By the end of March 2021, France organized an international meeting for the RISC-V worldwide community, for the 3rd time. Some teams contributing to Nanoelec programs are more and more involved in worldwide collaborations on open standards for processors innovation . In this frame, Nanoelec is strongly supporting the workshop “RISC-V week” and CEA is member of the RISC-V International Association and joint, since 2021, the Open Hardware Group. Fabien Clermidy, Head of Computing Departement at CEA List & CEA representative at the OpenHW Group explains.
What is the interest to focus on open hardware and software for innovative architecture for Nanoelec?
Innovation is required to keep environmental sustainability of the digitalization and the trend for electronics devices everywhere. The challenge to address is to enable design of specialized integrated devices and embedded systems that are frugal in energy while mastering their development costs and time.
Open Hardware enabled by RISC-V ISA and Open Software like Linux are creating common homegrounds and strong references for some dedicated markets facilitating collaborations and over which real innovations can be developed and accurately evaluated. They are powerful enablers for Nanoelec.
RISC-V is presented as “paving the way for the next 50 years of computing design and innovation”. What are the expected breakthroughs?
One of the breakthrough enabled by RISC-V Open ISA and Open Hardware as a whole is the ability to design specialized High Performance Computing SoCs “correct by construction” , “Secured by design” and/or “trustworthy”.

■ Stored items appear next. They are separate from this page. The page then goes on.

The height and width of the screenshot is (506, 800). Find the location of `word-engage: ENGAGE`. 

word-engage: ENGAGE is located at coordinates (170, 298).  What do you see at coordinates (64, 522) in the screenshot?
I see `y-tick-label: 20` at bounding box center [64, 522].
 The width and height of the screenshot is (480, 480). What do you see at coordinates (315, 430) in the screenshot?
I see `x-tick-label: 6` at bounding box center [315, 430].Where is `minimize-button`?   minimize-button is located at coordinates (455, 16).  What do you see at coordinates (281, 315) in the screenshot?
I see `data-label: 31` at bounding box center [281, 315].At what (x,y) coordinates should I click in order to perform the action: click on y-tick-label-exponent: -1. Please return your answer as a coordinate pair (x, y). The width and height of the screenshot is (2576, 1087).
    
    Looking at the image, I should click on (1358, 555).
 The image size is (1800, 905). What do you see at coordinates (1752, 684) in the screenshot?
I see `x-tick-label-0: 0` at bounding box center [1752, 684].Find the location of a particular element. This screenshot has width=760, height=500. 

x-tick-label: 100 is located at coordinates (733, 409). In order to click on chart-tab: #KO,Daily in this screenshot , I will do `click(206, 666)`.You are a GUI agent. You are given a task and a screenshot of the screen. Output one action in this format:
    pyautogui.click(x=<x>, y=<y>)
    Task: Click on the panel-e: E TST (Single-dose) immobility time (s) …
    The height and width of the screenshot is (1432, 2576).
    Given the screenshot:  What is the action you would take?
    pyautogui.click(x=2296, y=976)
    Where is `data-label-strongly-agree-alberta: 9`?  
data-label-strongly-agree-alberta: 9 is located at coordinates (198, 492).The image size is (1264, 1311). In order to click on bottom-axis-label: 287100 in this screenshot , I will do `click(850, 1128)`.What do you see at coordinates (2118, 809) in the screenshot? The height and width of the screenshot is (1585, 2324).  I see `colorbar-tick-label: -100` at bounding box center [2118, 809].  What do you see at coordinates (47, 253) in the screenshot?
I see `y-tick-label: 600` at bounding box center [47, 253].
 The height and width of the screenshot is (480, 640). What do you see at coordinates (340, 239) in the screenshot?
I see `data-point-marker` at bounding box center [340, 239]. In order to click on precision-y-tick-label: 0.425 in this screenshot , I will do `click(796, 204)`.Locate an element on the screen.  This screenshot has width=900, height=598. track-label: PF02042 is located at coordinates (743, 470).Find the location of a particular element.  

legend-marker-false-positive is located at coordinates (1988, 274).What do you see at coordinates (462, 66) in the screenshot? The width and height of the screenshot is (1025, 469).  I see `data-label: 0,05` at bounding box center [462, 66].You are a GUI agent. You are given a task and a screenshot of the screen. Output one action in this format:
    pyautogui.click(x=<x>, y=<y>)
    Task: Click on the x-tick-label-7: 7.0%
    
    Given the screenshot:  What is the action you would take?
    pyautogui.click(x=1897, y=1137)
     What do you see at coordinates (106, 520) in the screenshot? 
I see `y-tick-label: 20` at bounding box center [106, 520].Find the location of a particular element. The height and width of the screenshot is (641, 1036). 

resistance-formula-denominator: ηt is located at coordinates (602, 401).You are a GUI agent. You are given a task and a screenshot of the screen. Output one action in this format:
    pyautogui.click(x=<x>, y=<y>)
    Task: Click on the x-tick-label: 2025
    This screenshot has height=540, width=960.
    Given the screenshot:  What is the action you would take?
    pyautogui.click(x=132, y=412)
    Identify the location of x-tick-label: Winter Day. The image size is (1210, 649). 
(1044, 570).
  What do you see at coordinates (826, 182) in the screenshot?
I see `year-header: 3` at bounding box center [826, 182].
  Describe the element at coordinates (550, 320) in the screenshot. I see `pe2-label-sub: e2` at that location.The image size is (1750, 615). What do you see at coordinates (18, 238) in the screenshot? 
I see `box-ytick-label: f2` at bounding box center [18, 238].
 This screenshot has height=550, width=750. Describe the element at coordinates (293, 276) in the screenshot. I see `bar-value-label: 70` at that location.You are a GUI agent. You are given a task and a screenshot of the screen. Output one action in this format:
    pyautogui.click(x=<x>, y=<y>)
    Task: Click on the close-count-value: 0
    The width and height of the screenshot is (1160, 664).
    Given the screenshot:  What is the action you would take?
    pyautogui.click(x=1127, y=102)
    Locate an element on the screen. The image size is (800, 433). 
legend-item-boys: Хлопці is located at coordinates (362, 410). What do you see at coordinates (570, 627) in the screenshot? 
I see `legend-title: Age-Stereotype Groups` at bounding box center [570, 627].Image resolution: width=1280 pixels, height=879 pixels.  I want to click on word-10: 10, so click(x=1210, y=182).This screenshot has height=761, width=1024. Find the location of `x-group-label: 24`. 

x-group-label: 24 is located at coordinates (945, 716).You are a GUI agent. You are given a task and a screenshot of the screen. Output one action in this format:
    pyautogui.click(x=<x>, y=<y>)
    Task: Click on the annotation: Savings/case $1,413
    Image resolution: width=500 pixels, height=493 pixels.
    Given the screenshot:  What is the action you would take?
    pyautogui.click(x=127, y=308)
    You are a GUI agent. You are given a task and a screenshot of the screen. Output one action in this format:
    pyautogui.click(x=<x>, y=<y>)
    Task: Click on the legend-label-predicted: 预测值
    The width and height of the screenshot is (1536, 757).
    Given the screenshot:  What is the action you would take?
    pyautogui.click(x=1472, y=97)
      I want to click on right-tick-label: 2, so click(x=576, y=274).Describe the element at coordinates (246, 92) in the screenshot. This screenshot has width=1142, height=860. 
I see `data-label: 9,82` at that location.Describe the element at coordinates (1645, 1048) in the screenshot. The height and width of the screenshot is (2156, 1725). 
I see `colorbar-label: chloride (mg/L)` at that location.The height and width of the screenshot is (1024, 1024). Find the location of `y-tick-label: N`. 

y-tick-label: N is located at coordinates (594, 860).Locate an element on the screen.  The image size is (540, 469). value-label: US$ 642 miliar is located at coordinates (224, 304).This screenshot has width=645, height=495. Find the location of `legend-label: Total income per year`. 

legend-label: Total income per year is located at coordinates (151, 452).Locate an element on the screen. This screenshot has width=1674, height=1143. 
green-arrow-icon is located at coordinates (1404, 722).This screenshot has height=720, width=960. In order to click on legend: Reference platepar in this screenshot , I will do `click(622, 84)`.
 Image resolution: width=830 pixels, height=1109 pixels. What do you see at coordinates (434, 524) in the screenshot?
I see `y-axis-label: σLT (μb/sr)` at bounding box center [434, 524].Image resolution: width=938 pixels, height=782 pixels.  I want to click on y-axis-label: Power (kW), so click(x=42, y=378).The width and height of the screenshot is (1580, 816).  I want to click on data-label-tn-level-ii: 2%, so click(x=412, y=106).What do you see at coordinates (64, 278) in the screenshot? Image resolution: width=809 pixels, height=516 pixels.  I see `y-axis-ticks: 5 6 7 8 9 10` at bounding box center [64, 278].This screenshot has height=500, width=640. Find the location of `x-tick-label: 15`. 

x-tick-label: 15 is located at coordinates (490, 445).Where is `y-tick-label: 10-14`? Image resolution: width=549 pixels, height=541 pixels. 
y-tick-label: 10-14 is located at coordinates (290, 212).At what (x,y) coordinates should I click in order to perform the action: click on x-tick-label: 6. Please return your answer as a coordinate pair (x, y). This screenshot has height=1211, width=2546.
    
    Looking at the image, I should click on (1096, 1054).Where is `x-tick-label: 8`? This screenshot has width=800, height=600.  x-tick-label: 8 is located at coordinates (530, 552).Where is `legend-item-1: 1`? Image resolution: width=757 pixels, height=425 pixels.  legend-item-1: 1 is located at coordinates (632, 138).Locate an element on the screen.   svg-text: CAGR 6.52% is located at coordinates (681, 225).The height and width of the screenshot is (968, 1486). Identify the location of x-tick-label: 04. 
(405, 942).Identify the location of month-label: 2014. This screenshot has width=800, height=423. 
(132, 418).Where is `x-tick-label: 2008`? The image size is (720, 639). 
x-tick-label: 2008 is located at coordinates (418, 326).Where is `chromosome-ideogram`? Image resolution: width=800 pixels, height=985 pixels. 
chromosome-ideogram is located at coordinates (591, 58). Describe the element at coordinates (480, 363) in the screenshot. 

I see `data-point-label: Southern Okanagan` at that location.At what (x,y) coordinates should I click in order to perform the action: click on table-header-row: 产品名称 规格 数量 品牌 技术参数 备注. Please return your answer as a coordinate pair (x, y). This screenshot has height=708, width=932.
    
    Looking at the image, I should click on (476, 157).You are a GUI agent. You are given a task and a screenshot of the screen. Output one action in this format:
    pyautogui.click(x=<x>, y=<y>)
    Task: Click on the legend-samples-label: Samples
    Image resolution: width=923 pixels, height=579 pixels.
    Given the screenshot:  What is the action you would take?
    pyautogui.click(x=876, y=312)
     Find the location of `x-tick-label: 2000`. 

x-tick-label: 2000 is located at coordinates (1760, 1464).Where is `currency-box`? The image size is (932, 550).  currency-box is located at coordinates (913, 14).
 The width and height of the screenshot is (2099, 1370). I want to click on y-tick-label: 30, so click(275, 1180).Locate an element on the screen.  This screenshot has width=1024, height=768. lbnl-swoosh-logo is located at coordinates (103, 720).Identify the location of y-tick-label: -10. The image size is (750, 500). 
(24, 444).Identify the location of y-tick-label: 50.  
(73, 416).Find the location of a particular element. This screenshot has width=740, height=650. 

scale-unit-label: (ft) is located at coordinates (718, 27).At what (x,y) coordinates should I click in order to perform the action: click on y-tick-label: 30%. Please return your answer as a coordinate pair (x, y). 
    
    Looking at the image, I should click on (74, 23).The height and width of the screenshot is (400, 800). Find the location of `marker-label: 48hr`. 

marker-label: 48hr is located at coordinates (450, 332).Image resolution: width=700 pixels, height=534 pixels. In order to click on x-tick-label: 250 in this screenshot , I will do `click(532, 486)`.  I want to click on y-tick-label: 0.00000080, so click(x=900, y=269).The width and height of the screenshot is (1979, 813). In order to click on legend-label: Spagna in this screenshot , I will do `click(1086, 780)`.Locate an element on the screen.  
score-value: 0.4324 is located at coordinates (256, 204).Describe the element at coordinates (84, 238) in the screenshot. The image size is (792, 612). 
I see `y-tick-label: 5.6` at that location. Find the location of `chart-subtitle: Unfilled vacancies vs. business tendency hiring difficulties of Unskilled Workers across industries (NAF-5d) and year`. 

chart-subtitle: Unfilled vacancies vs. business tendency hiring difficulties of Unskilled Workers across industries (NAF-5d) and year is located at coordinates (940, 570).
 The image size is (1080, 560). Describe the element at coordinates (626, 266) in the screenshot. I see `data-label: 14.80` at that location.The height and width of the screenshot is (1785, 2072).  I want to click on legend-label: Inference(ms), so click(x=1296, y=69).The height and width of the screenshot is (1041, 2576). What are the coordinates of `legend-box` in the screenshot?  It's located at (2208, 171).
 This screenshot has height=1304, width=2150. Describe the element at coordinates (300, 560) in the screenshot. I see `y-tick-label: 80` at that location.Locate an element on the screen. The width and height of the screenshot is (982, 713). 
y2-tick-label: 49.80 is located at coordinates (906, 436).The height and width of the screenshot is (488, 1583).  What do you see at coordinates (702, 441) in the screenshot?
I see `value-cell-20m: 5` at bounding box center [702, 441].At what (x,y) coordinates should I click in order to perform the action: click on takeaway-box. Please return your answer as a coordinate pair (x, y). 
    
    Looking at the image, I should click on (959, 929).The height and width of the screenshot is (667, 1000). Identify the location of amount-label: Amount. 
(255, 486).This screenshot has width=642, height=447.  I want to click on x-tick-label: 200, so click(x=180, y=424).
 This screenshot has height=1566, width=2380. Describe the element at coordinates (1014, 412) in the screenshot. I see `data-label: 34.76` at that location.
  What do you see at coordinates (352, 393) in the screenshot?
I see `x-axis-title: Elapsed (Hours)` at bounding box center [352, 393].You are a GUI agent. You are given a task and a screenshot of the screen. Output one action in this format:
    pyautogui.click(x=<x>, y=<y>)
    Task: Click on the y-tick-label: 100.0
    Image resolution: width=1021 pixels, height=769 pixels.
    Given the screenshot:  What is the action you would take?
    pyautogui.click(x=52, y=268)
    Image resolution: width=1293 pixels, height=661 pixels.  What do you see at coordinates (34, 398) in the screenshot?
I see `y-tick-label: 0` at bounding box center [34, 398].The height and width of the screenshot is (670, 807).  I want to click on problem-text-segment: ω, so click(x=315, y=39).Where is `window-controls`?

RISC-V facilitates more transversal innovation at the SoC or platform level. This will have a strong impact on low-power consumption and security research for instance, two areas that essentially require cross-disciplinary approaches (analog design, digital design, software).
Open-source hardware and especially RISC-V opens a whole field to innovation: e.g. computing cores, micro-architecture, integration with caches and memory hierarchy, and accelerators.
Despite the end of Moore’s Law, computing power increase can be achieved through accelerators co-designed to serve the requirements of a given business software stack. Finally, it will lead to de-facto standards that will facilitate implementations by various players who have their independence of action at heart.
This will have a strong impact in computing and embedded systems where specialization is paramount, like embedded perception, AI for autonomous vehicles, cloud computing, and HPC.
Participating in Open Hardware Group task forces will also increase Nanoelec capacity and skills for designing new kinds of processors, systems and tools?
In 2020, CEA, in the frame of IRT Nanoelec, renewed its membership to RISC-V International, a Zürich-based foundation that drives collaboration around RISC-V ISA (Instruction Set Architectures) specifications. Joining the OpenHW Group, a forum dedicated to cooperation on the development of open-source cores, tools and software, allows us to go forward and collaborate on actual implementations.
Within the challenges of hardware designs are the costs and time required for the last stages of IP verification. It is important to catch bugs early on to reduce verification costs, and improve time-to-market. The openness of RISC-V ISA allows collaboration on verification tools, e.g. of ISA implementations. Open collaboration, massive reuse and sharing will quickly improve these IP and tools maturities.
The same kind of virtuous circle will come for other SoC technologies that will be open sourced, e.g. NoC, cache coherency, virtual memory, vector processing, or specialized processors based on RISC-V ISA extensions and accelerators.
The OpenHW Group, as a not-for-profit global organization, is also a tremendous opportunity to expose our contributions to potential partners on the global market.
By the end of March 2021, France organizes an international meeting for the RISC-V worldwide community, for the 3rd time. Let us know about the purpose of the meeting.
The proprietary nature of previous ISA left little possibilities, if at all, for collaboration between hardware and software research communities. With the advent RISC-V and open source hardware, it is important to bring together these two communities in order to co-optimize at the system level and fully realize the benefits of open source hardware and software. We can see the benefits of this approach in our own developments for security for IoT and variable precision floating-point in numerical computing.
The “3rd RISC-V Meeting” and the “OpenHW Day” will further emphasis the benefits of hardware and software co-design and open source collaboration. These events will be both online and, hopefully, IRL (in real life) in Palaiseau and Grenoble.
In addition to 20 technical presentations, we will have the pleasure to have significant contributions from prominent personalities of our community like Prof. Gernot Heiser (UNSW Sidney), Prof. Luca Benini (ETHZ & Univ. Bologna), PhD Rishiyur S. Nikhil (Bluespec), PhD Gabriel L. Somlo (CERT/SEI, CMU) and Dominic Rizzo (Google).